In 1716 George was anxious to visit his beloved Hanover, but he was torn between the desire to do so and the dislike to leave his son in England as Regent during his absence. Indeed, he almost decided not to go, unless he could join others with the Prince in the administration and limit his authority by the most rigorous restriction. To this, however, the Government could not consent, and Townshend stated that “on a careful persual of precedents, finding no instance of persons being joined in commission with the Prince of Wales, and few, if any, restrictions, they were of opinion that the constant tenour of ancient practice could not conveniently be receded from.”
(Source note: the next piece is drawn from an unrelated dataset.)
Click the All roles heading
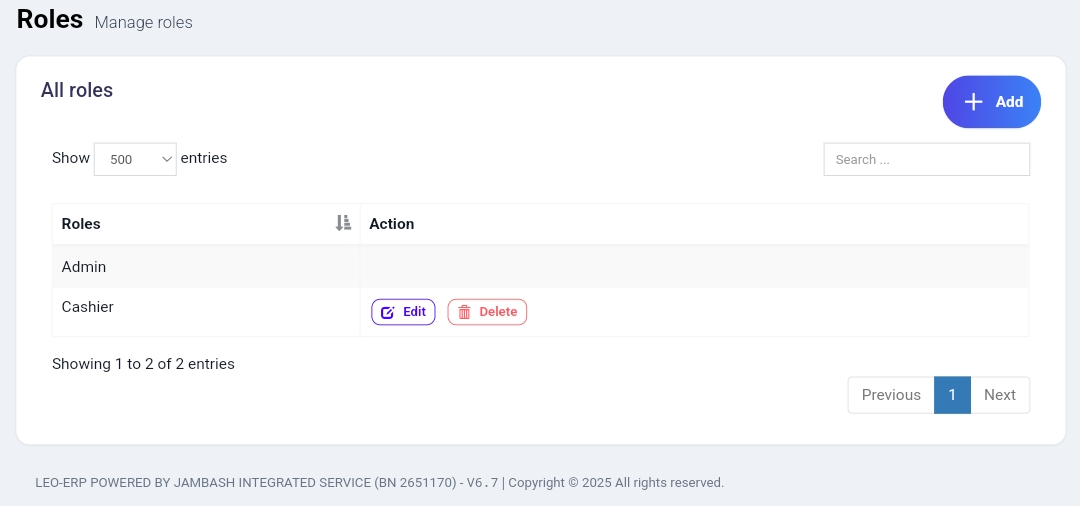Image resolution: width=1080 pixels, height=506 pixels. point(76,90)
Lady Mary, like the rest of the world, found the Court dull, and she much preferred to spend her time in the more congenial society of men of letters. Addison, she knew, and Steele, and Arbuthnot, and Jervas, and Gay, who presently paid her a pretty compliment in Mr. Pope’s Welcome from Greece, wherein he inserted tributes to the ladies of the Court:
“What lady’s that to
whom he gently bends?
Who knows her not? Ah, those are Wortley’s
eyes.
How art thou honour’d, number’d with
her friends;
For she distinguishes the good and wise.”
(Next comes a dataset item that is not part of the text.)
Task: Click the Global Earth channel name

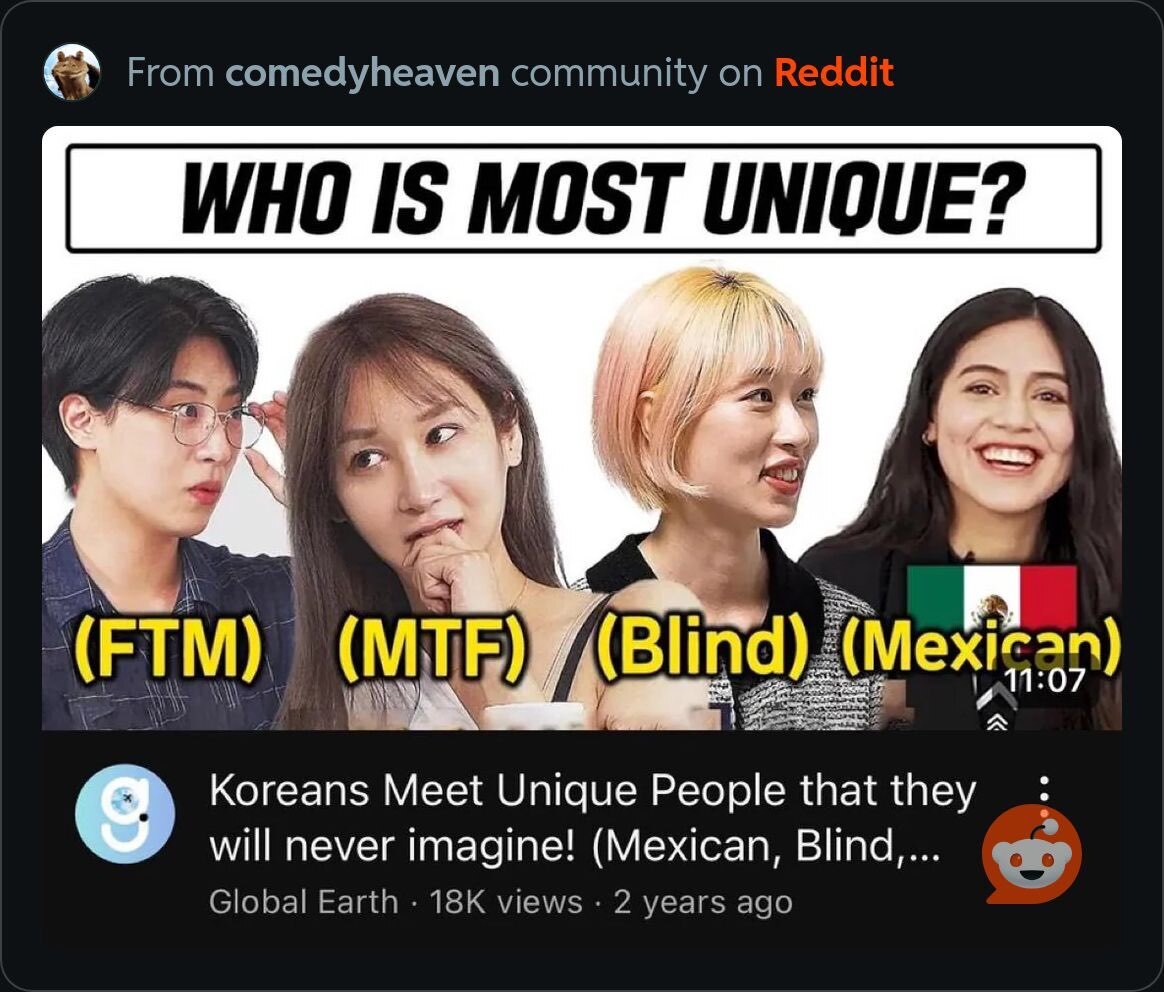Action: pyautogui.click(x=304, y=902)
Pope, too, wrote of her with appreciation:
TO LADY MARY WORTLEY MONTAGU
I
In beauty or wit,
No mortal as yet
To question your empire has dared.
But men of discerning
Have thought that in learning,
To yield to a lady was hard.
II
Impertinent schools,
With musty dull rules,
Have reading to females denied;
So Papists refuse
The Bible to use
Lest flocks should be wise as their guides.
III
Twas woman at first
(Indeed she was curst)
In knowledge that tasted delight,
And sages agree
The laws should decree
To the first possessor the right.
IV
Then bravely, fair dame,
Resume the old claim,
Which to your whole sex does belong;
And let men receive
From a second bright Eve
The knowledge of right and of wrong.
V
But if the first Eve
Hard doom did receive,
When only one apple had she,
What a punishment new
Shall be found out for you,
Who tasting, have robb’d the whole tree!
The acquaintance with Pope began shortly after Lady Mary came to town in the autumn of 1714. It soon developed into friendship. “Lady Mary Wortley,” Jervas wrote to the poet, probably in 1715 or early in the following year, “ordered me by express this morning, cedente Gayo et ridente Fortescuvio, to send you a letter, or some other proper notice, to come to her on Thursday about five, which I suppose she meant in the evening.”